The accompanying illustrations for this blog post, you can find in this MS OneNote ("1.b.ii Random Forest").
As the name suggests, the random forest is made up of decision trees. And to create a decision tree, what we do is, we put our training data, which in this case has a binary label, into the decision tree algorithm. And that tree we then use to classify the new, unknown examples from the test data. So, let’s say in this case that we take example 1 and the tree predicts the label to be a zero.
And now, for the random forest algorithm, the idea is simply instead of just having one decision tree, let’s have many different decision trees. So the question then is: How do we actually create different trees from the same training data set? And the answer is that we introduce some randomness into our data.

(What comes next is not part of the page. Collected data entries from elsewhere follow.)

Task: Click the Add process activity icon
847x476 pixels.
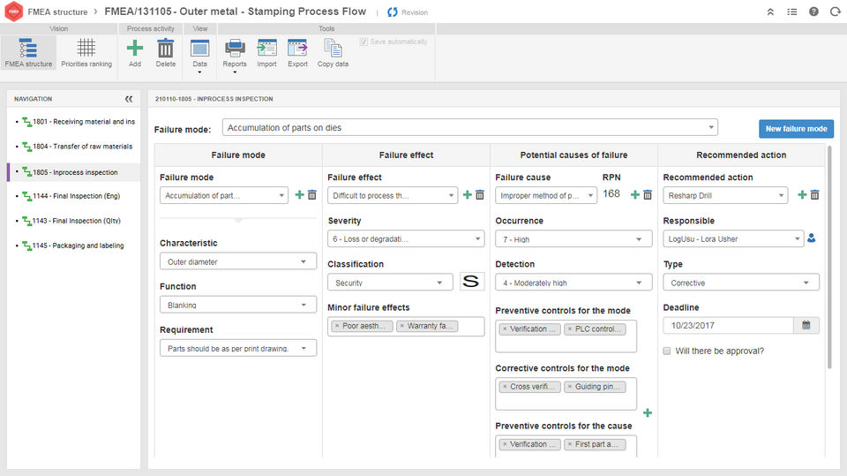Action: pos(134,52)
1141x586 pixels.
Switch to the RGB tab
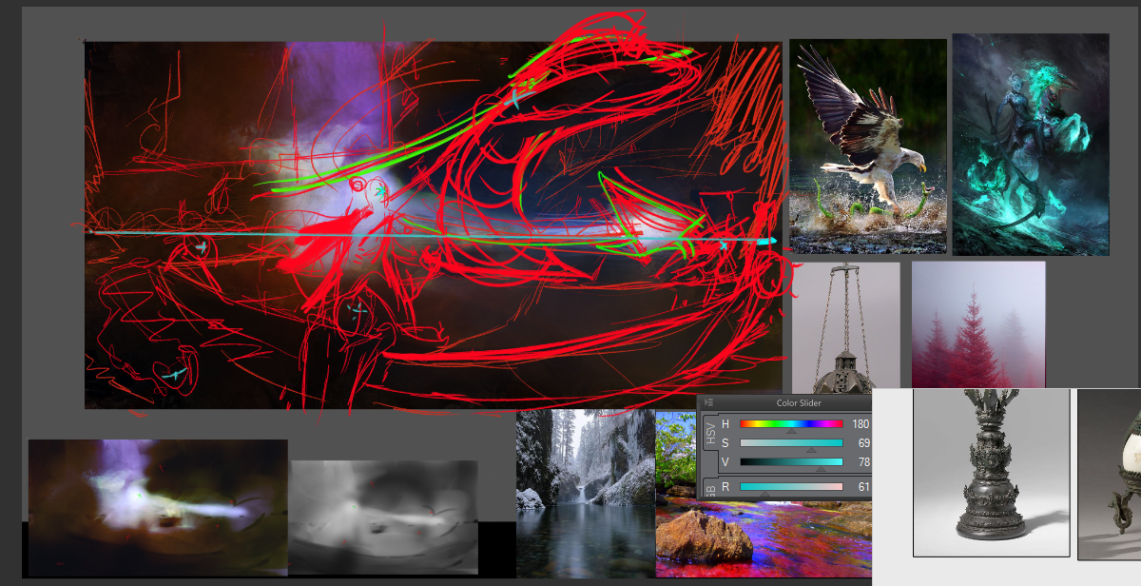pos(709,488)
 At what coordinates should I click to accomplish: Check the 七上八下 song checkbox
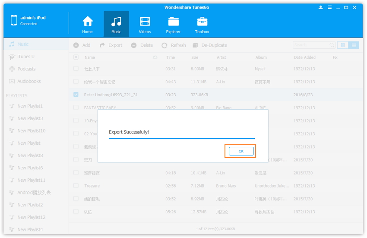point(76,69)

And the first way in which we can do that is called bootstrapping. So, we create different bootstrapped data sets.
And what we do to create a bootstrapped data set is, that we randomly pick an example from our training data set and we put it into our bootstrapped data set. Then, we so to say, put it back into our training data set and then we again randomly pick an example from that. And we repeat this process many more times depending on how many examples we want to have in the bootstrapped data set.

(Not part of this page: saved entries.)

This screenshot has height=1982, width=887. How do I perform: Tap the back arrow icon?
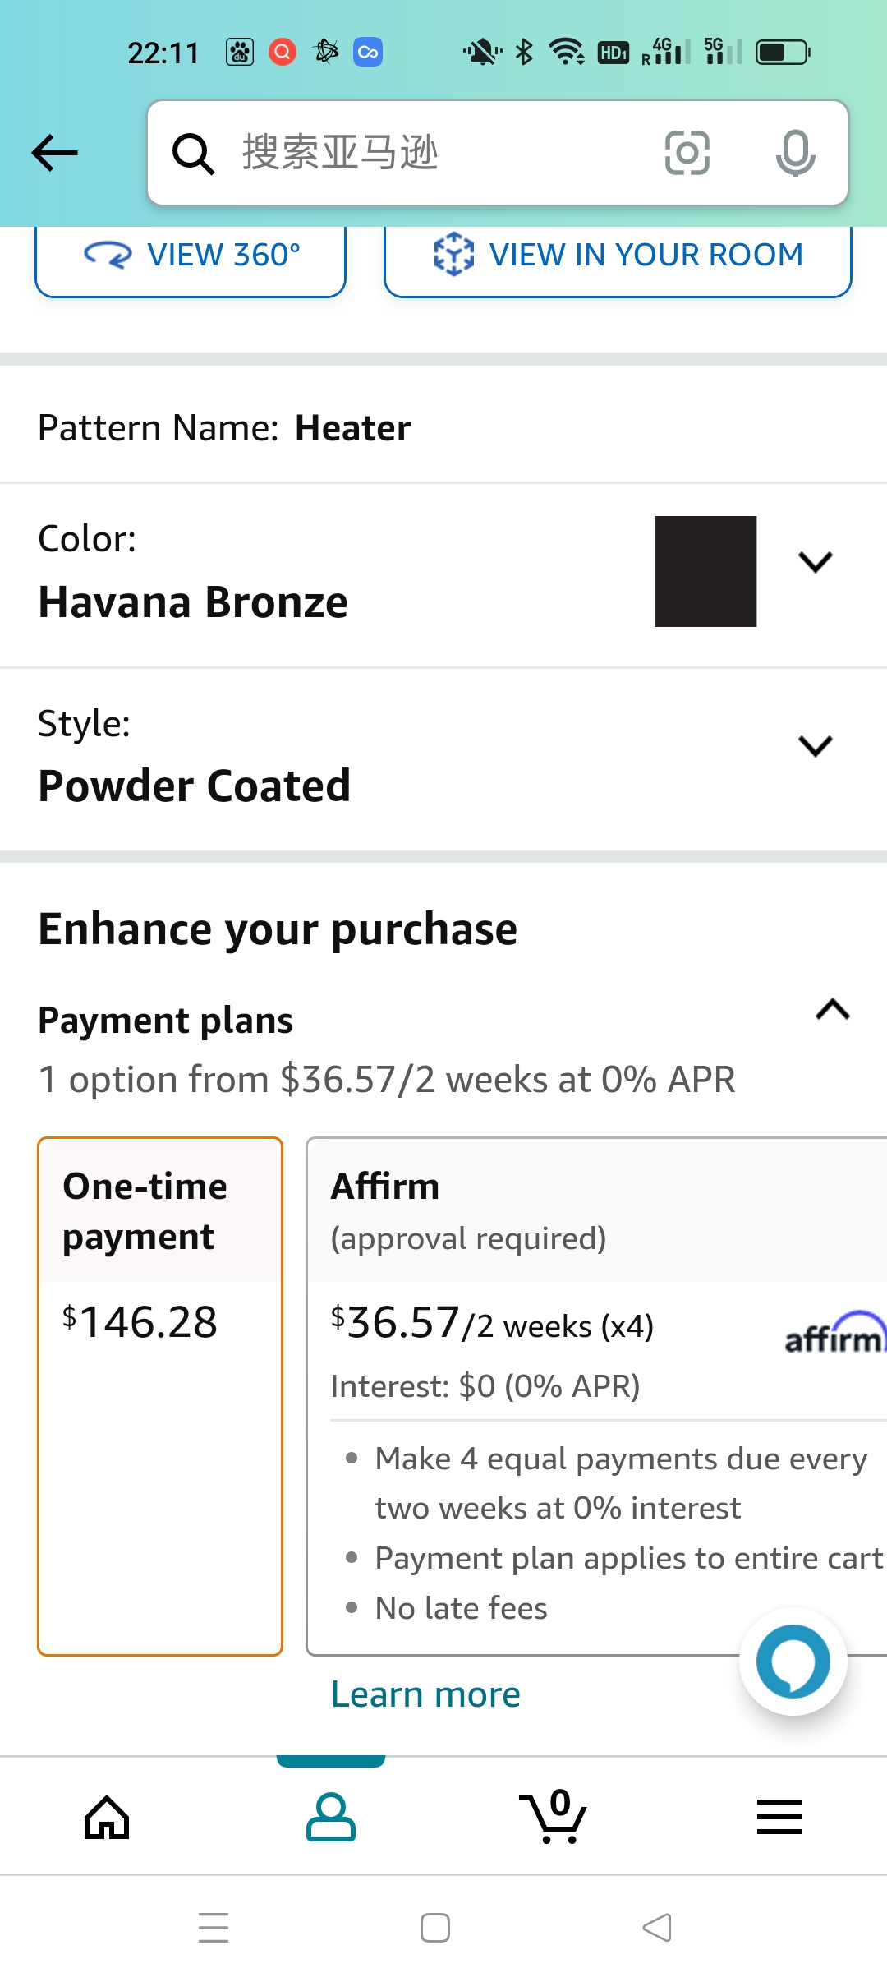point(55,153)
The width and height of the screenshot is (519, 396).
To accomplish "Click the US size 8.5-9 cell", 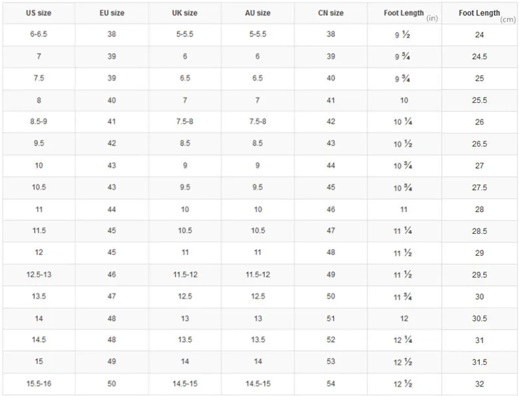I will (x=38, y=122).
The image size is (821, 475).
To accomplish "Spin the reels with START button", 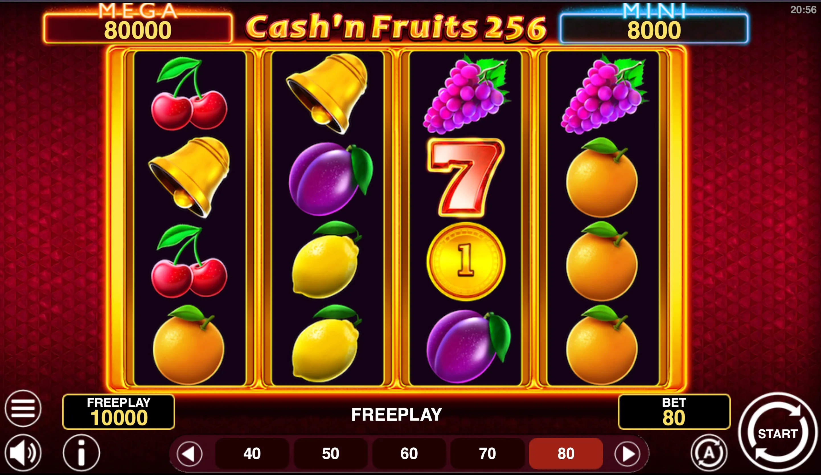I will (778, 432).
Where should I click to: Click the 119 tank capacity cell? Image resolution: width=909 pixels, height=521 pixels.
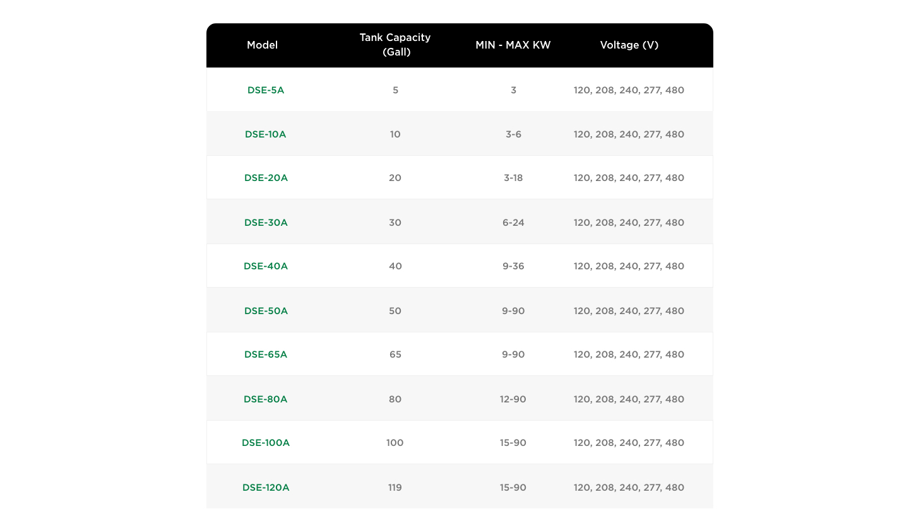coord(395,488)
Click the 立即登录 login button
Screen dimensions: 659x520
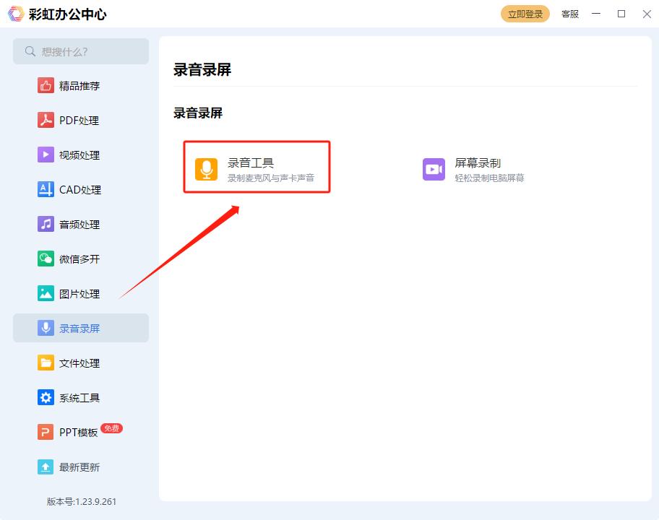[x=525, y=13]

And because we are always putting back the example, we can have duplicates. For instance in bootstrapped data set 1, example 3 appears two times.
Random Subspace Method
So, that’s the first way in which we can introduce randomness into our data. The other is via the features of the data set. And this is called random subspace method.
And what we do here is that, when we create a node in the tree, instead of considering all the features of the data set for the potential splits, we simply consider a random subspace of those features. So for example, instead of considering all 3 features of our data set, we can say, just randomly select for instance two of those. And you do that every time you create a node.
Random Forest continued
So, that’s how we can introduce randomness into our data and thereby create different decision trees. And then, we use those trees to classify our examples. So for instance, we put example 1 into each of those trees to get their individual predictions. And whatever prediction appears most often, that’s our final prediction for the random forest.